**Problem to work on**
Entries must be copied exactly, with nothing left out.

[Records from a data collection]

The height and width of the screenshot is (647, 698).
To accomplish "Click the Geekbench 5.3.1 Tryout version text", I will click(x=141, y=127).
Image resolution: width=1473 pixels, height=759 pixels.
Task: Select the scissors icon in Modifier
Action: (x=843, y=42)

**Answer below**
The height and width of the screenshot is (647, 698).
To accomplish "Click the Geekbench 5.3.1 Tryout version text", I will click(x=141, y=127).
Image resolution: width=1473 pixels, height=759 pixels.
Task: Select the scissors icon in Modifier
Action: (x=843, y=42)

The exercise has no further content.